=== Prompt ===
Return the lines of the items below word for word, starting at the line that contains "[espresso bar coffee 100 pods] (160, 1305)" and ending at the line that contains "Kontakt (446, 38)", with both of those lines included. Leave the pictures out of your answer.

=== Stored records ===
________________________
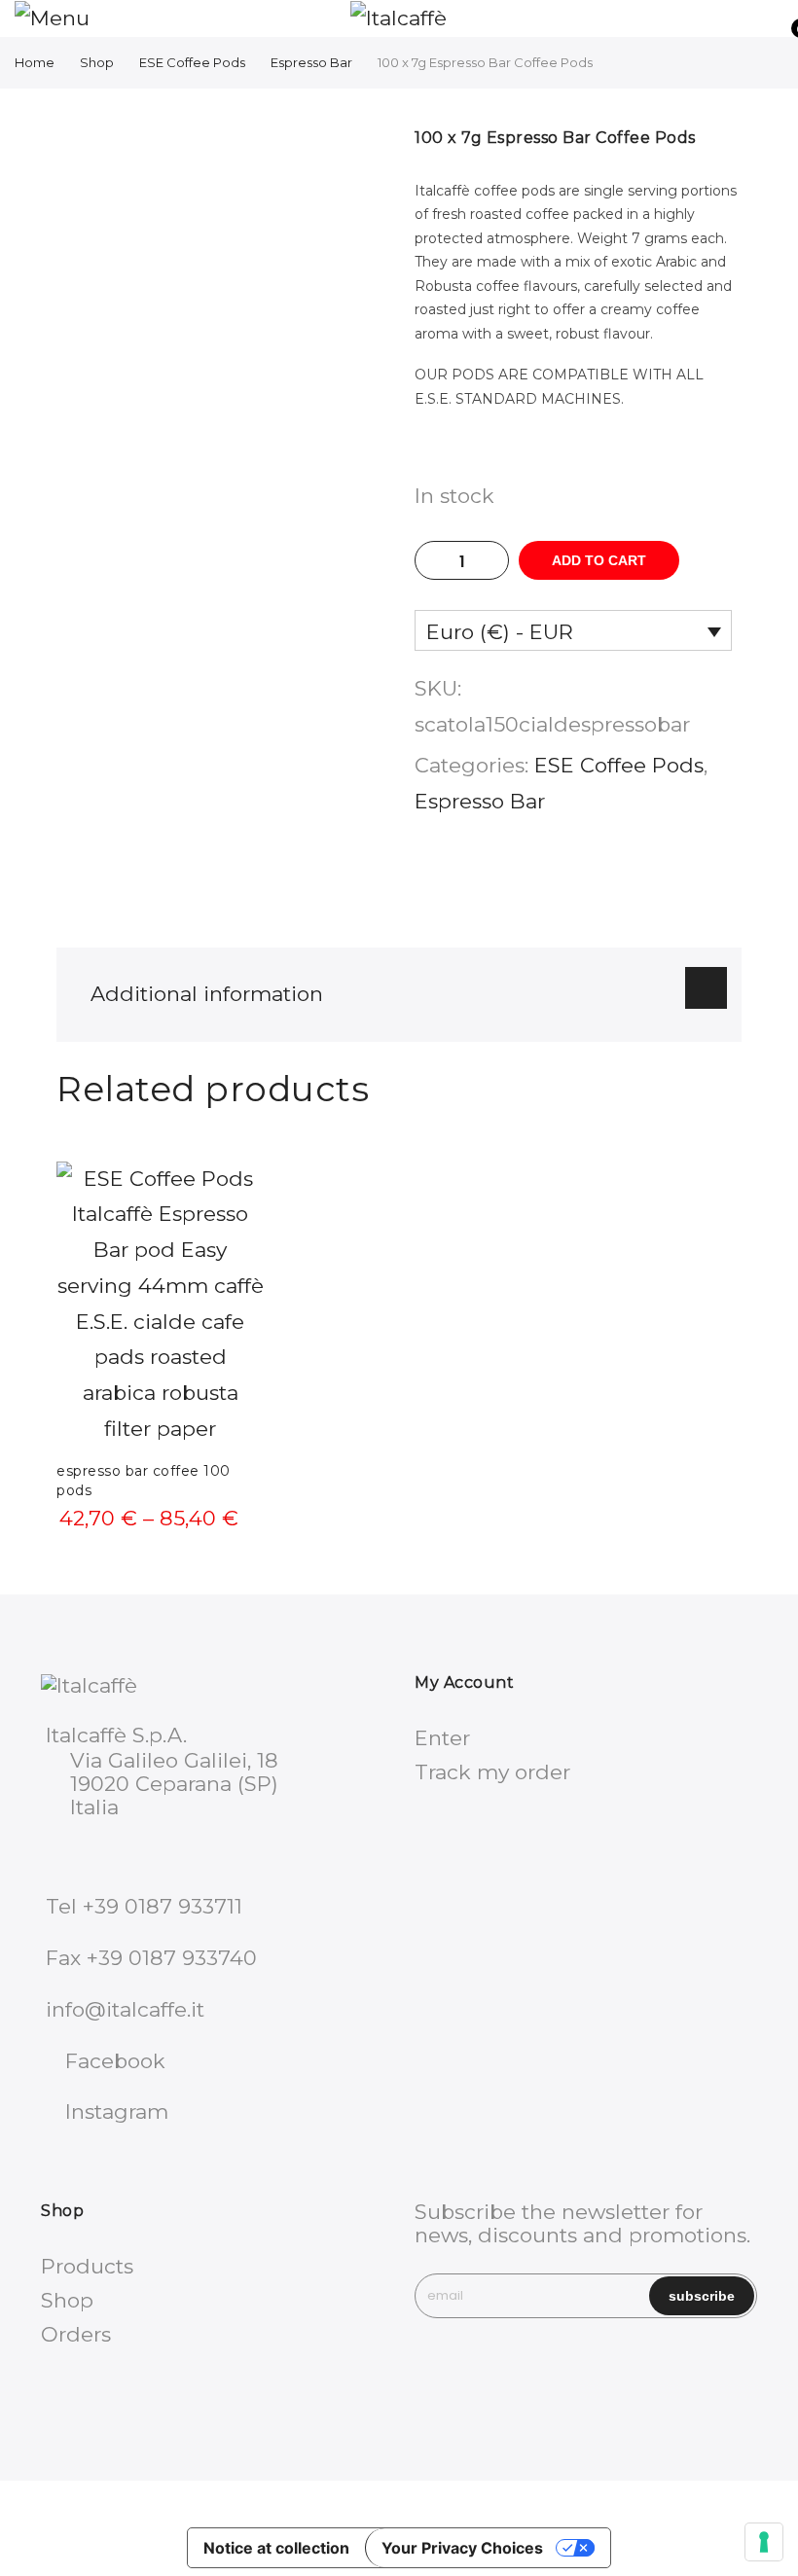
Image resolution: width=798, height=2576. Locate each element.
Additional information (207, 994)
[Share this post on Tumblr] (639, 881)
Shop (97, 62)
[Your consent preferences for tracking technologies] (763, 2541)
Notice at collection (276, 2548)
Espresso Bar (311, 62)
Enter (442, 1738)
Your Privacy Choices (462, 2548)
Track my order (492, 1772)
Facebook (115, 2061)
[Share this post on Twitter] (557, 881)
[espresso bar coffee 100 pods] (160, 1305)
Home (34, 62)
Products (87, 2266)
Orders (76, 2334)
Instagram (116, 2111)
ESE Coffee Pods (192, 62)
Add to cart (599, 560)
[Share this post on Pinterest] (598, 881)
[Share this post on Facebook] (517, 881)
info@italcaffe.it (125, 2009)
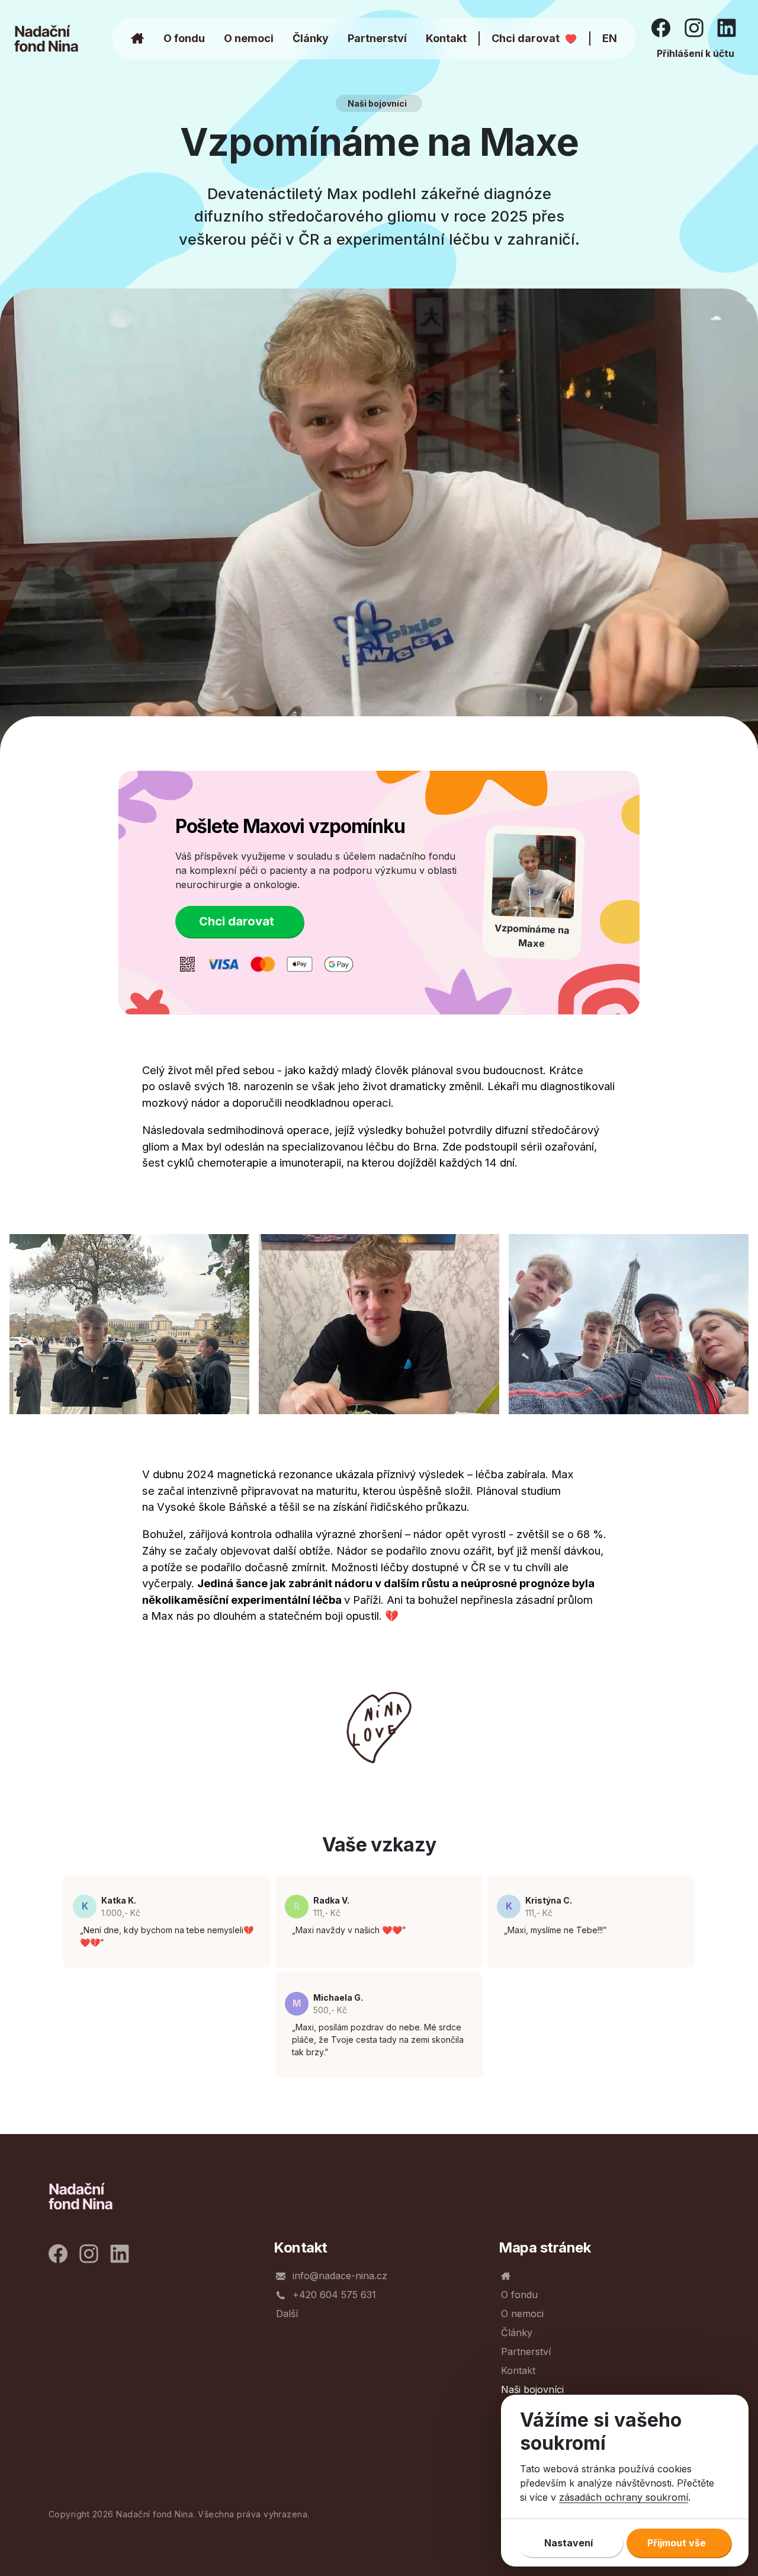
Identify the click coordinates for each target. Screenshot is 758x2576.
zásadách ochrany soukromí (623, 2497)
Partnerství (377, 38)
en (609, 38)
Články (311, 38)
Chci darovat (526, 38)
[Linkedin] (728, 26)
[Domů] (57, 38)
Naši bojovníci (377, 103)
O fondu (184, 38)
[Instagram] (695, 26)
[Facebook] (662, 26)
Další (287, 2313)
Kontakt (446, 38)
________________________
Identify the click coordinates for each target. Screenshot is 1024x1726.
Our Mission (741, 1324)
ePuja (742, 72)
________________________
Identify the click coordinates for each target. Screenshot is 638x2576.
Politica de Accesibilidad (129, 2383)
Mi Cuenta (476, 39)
________________________
=== Exercise answer ===
[espresso bar coffee 100 pods] (160, 1305)
Home (34, 62)
Products (87, 2266)
Orders (76, 2334)
Instagram (116, 2111)
ESE Coffee Pods (192, 62)
Add to cart (599, 560)
[Share this post on Pinterest] (598, 881)
[Share this post on Facebook] (517, 881)
info@italcaffe.it (125, 2009)
Identify the click coordinates for each target. Screenshot is 758x2576.
zásadách ochrany soukromí (623, 2497)
Partnerství (377, 38)
en (609, 38)
Články (311, 38)
Chci darovat (526, 38)
[Linkedin] (728, 26)
[Domů] (57, 38)
Naši bojovníci (377, 103)
O fondu (184, 38)
[Instagram] (695, 26)
[Facebook] (662, 26)
Další (287, 2313)
Kontakt (446, 38)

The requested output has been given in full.